--- EXTRACT TO READ ---
RMINC Parallelism

The vast majority of problems tackled by RMINC as of 2016 are considered “embarassingly parallel” this means that the problem can be broken into smaller pieces that can be solved completely independently. Take for example the standard massively-univariate approach to analyzing neuroimages. Each image is composed of voxels, and a separate model is computed at each voxel. These models are computed without any dependency on the models being computed at other voxels. Since there is no interdependency it is easy to split the voxels up between multiple cores on a computer, or even between different computers and combine the results after.

A Basic Example

Imagine for example there are some simple images that are 10 x 10 x 10 voxels.

library(RMINC)
suppressPackageStartupMessages(library(dplyr))

## Pull in some example data
getRMINCTestData("./")

## Read a csv containing the paths to the test files and some covariates
image_frame <- read.csv("rminctestdata/test_data_set.csv", stringsAsFactors = FALSE)

## Take a look at a few sample slices through the first volume volume
image_frame$jacobians_fixed_2[1] %>%
  mincGetVolume %>%
  mincArray %>%
  mincPlotSliceSeries(mfrow = c(2,2), begin = 2, end = -2)

Now to see if the values at each voxel depend on some variable, body weight for example, we can fit a linear model. Since the models are independent we can divide the problem up. I’ll use four cores on my computer, each one will fit 250 of the 1000 models, and then the results can be stuck back together.

model <- mincLm(jacobians_fixed_2 ~ Body.Weight, data = image_frame, parallel = c("local", 4))

## Range: 4.000000 1.000000

image_frame$jacobians_fixed_2[1] %>%
  mincGetVolume %>%
  mincArray %>%
  mincPlotSliceSeries(statistic = mincArray(model, "tvalue-Body.Weight")
                      , symmetric = TRUE
                      , low = 2, high = 5
                      , begin = 2, end = -2
                      , legend = "t-value", locator = FALSE
                      , mfrow = c(2,2))

Because the job is divided between 4 cores the computation goes much faster. There is some overhead to splitting and recombining the job, so you won’t get a 4x speedup, but it will be faster. The argument parallel = c("local", 4) says to run the jobs on 4 cores of the local machine.

This system is even more powerful if you have a cluster at your disposal. You can divide the problem in to potentially 100s of peices that can be solved independently.

Parallel Functions

As of Oct. 20th, 2016, The following functions support the parallel option as used above:

mincLm
pMincApply
mincLmer
anatGetAll
anatLmer
vertexApply
vertexLmer

Each of these can run sequentially, locally (multicore), or on a cluster.

RMINC on a Cluster

Using RMINC on a cluster is now relatively simple. Thanks to the wonderful “batchtools” package RMINC can be configured to run on Torque, SGE, Slurm, ad-hoc SSH clusters and more. We and our collaborators typically use Torque and SGE but using these other systems is possible with a little configuration effort.
--- GIVEN INFORMATION ---
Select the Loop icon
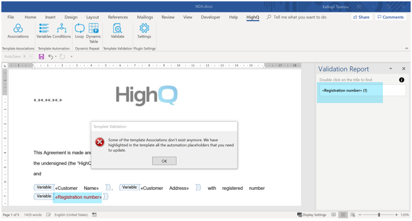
---
*TO-DO LIST*
A – In the article on RMINC parallelism, which two cluster systems do the authors and their collaborators typically use?
B – Write the next part of the article on RMINC parallelism, picking up after its last sentence.

*TASK RESULTS*
A – Torque and SGE.

B –
Quick Start

To setup RMINC to run on your cluster, you will typically set a default configuration file in a bash session before opening R.

export RMINC_BATCH_CONF=/path/to/my/config.R

This file will likely look something like:

In fact this is the default configuration that comes with RMINC, it assumes you are using a torque cluster and each job will take under an hour, using less than 8 gigabytes of memory and using a single node.

Then to run a job you can do:

suppressMessages(  
  qmodel <- mincLm(jacobians_fixed_2 ~ Body.Weight, data = image_frame, parallel = c("pbs", 6))
)

## Range: 6.000000 1.000000

##  Check the results look the same as the local version
image_frame$jacobians_fixed_2[1] %>%
  mincGetVolume %>%
  mincArray %>%
  mincPlotSliceSeries(statistic = mincArray(qmodel, "tvalue-Body.Weight")
                      , symmetric = TRUE
                      , low = 2, high = 5
                      , begin = 2, end = -2
                      , legend = "t-value", locator = FALSE
                      , mfrow = c(2,2))

As of RMINC 1.4.3 there is no configuration necessary within parallel function calls other than to specify the number of batches. The argument parallel = c("pbs", 6) is splitting the job into 6 peices. The "pbs" portion is checked to see if it is “local” or “snowfall”, otherwise it is ignored, relying instead on batchtools configuration to control execution. This contrasts from earlier versions of RMINC.

Site Configuration

To make it so you do not need to configure batchtools each time you open an R session you can add a line that looks like:

export RMINC_BATCH_CONF=/path/to/my/conf.R

To your bashrc. The file pointed to by RMINC_BATCH_CONF is R code that sets the cluster.functions and default.resources for batchtools. The function makeClusterFunctionsTORQUE finds a template file that it fills in whenever a new job is created. The example PBS template looks like:

#!/bin/bash
<%
## Check some resources and set sane defaults
resources$walltime = resources$walltime
resources$memory = resources$memory
resources$ncpus = if (is.null(resources$ncpus)) 1L else asInt(resources$ncpus, lower = 1L)
resources$modules = if (is.null(resources$modules)) character(0L) else assertCharacter(resources$modules, any.missing = FALSE)
resources$omp.threads = if (is.null(resources$omp.threads)) 1L else asInt(resources$omp.threads, lower = 1L)
resources$blas.threads = if (is.null(resources$blas.threads)) 1L else asInt(resources$blas.threads, lower = 1L)


## first string of queue, selected by walltime
#walltimes = 3600L * c(1L, 8L, 48L, 672L)
#queue = c("short", "med", "long", "ultralong")[wf(resources$walltime <= walltimes)]

## very ugly hack because we cannot log to data (nobackup) filesystem on lido,
## only home fs is available
## unfortunately there seems to be no generic solution
## does log path start with /data/?
log.file = log.file
if (length(grep("^/data/", log.file)) > 0L) {
  ## strip that
  log.file = substr(log.file, 7L, nchar(log.file))
  ## find next forward slash
  i = regexpr("/", log.file)
  if (i != -1) {
    ## this must be "user": e.g. /data/bischl/...
    user = substr(log.file, 1L, i-1L)
    ## put together
    log.file = sprintf("/home/%s/nobackup%s", user, substr(log.file, i, nchar(log.file)))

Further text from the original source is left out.